Mtr Taylor Devine

Dear Friend,

Today’s Daily Office Gospel is all about Jesus healing - healing a leper, healing a Centurion Gentile, and healing one of his Apostles’ Mother-in-law. They happen quickly and with some drama - the kind of healing that makes us think of movies or caricatures of healing. This kind of reading can sting a little bit - why not here and now? Why not my wound, malady, or heartbreak? I think we can go a few different directions with this at least in a cursory kind of way - we might say “That was a story to make a point at the time,” or we might say “those things don’t happen anymore,” or we might say “healing happens but it’s not like that.” Healing is one of the trickiest things we pray for - with the most fervor, yes, with the most anguish, yes, and sometimes with the most doubt. We might also respond with “well I hope so!” In this reading what I come back to is trust - trust in Jesus’ hearing, trust in the power of Jesus’ name, trust that God’s redemption of the world includes illness and injustice and fear. I learn a great deal from those who practice trust and seek to learn what God is like from these words - healing is part of God’s identity.

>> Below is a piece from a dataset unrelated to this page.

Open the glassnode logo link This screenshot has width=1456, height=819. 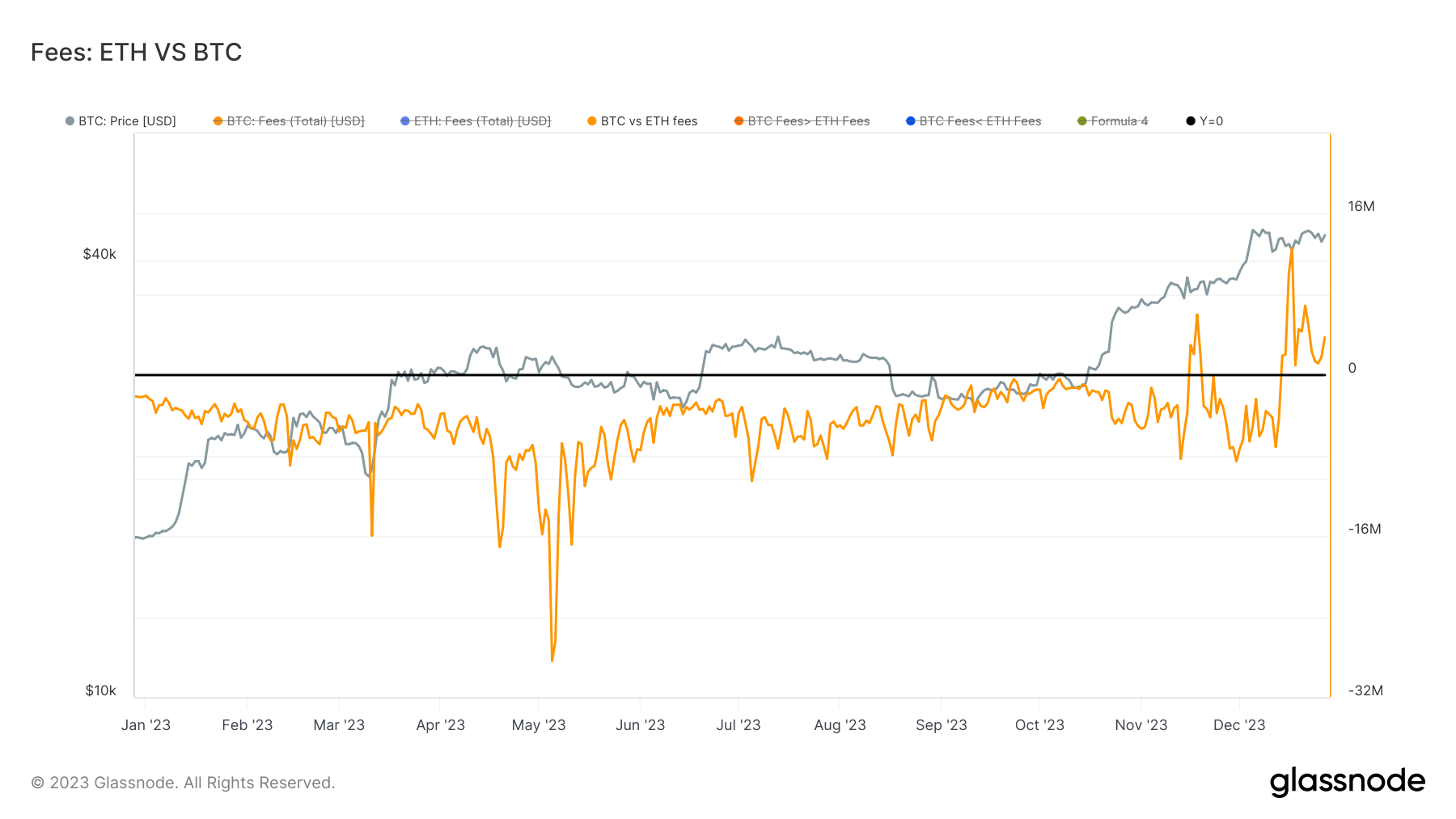[1348, 781]
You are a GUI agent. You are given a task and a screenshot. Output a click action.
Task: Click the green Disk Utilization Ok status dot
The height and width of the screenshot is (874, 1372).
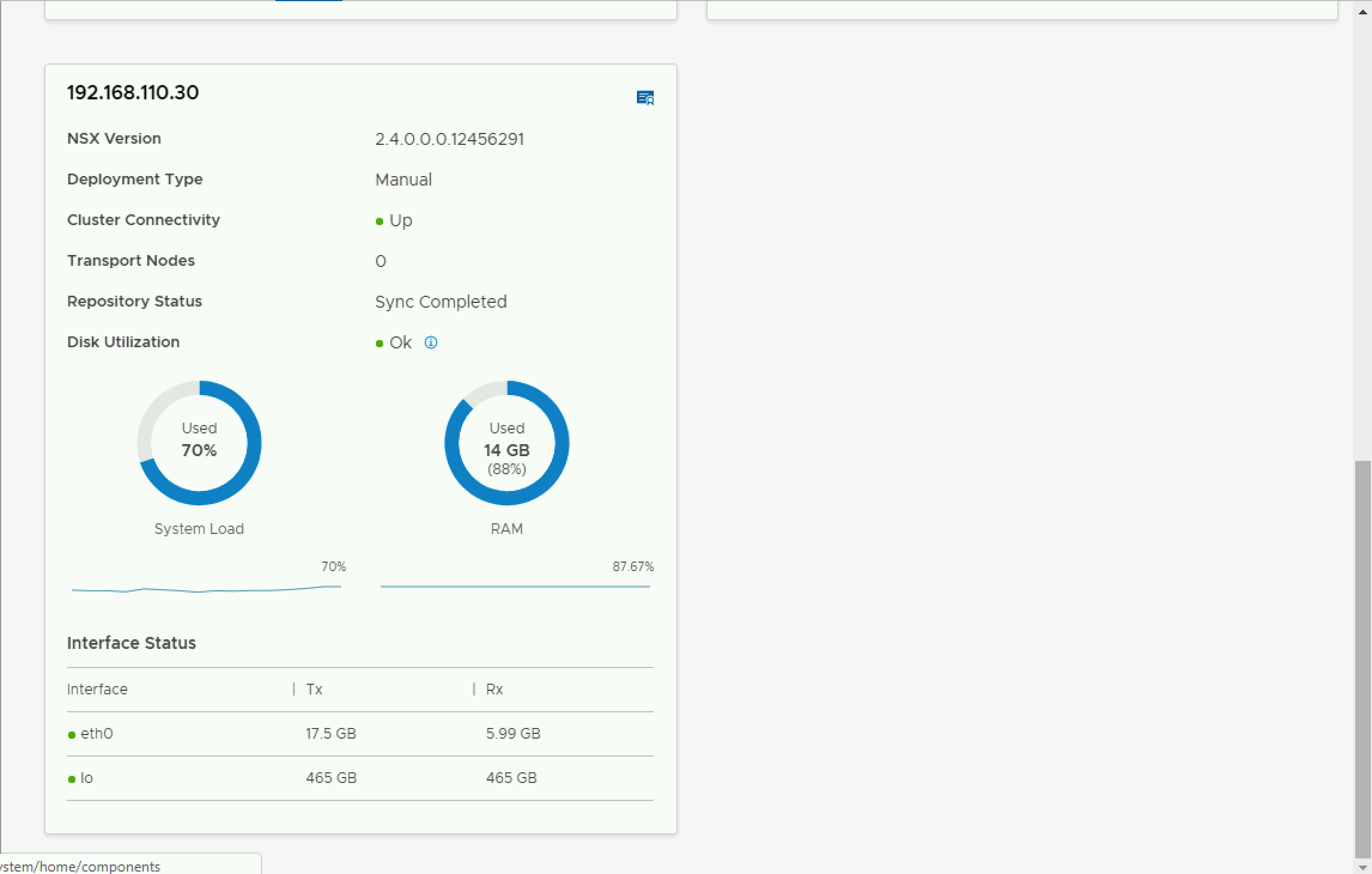coord(380,344)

This week I listened to an interview with Kate Bowler and Emily P. Freeman. Emily interviews Kate about her new book “No Cure for Being Human” and they speak about grief, and right-sizing fears, love that changes things, discernment, and life as a body, mind and spirit. It’s not a light episode. I haven’t yet read to book but gosh I look forward to it. Living with honesty about our fears while not letting them be the last word is a theme as she grapples with a serious diagnosis and its limitations, her faith, and suffering. Together I think they circle around the theodicy question with trust and grace. If you like podcasts I hope you might also be enriched by their conversation. I pray for healing for myself and those I love, and I deeply trust God, and I still need conversation partners who will walk around and toward those questions and hopes with me. It is fun sometimes for them to be theologians or podcast personalities, but it’s even better if my companions are those who I know and whose healing is linked with mine.

As we carefully regather it is such a gift to start to have those conversations again in person, on the phone, in the before and after moments of meetings, in the hallway! Proximity to people has made a difference in the way I feel can live my faith and pray afresh. Being in relationship together, even in a careful covid-times-way, is healing. I am especially looking forward to regathering for Mosaic Community Night on Wednesday evenings. We start this coming Wednesday with a book and small group discussion on a Sacramental life. More information can be found here if you haven’t had a chance to register. As siblings in Christ, as the Body of Christ, we have the joy and responsibility of relationship with him and with one another. In the sacraments and in a sacrament-inflected life we look for outward and visible signs of an inward and spiritual grace - trusting who God is and how God is - redeeming, claiming, healing, being with.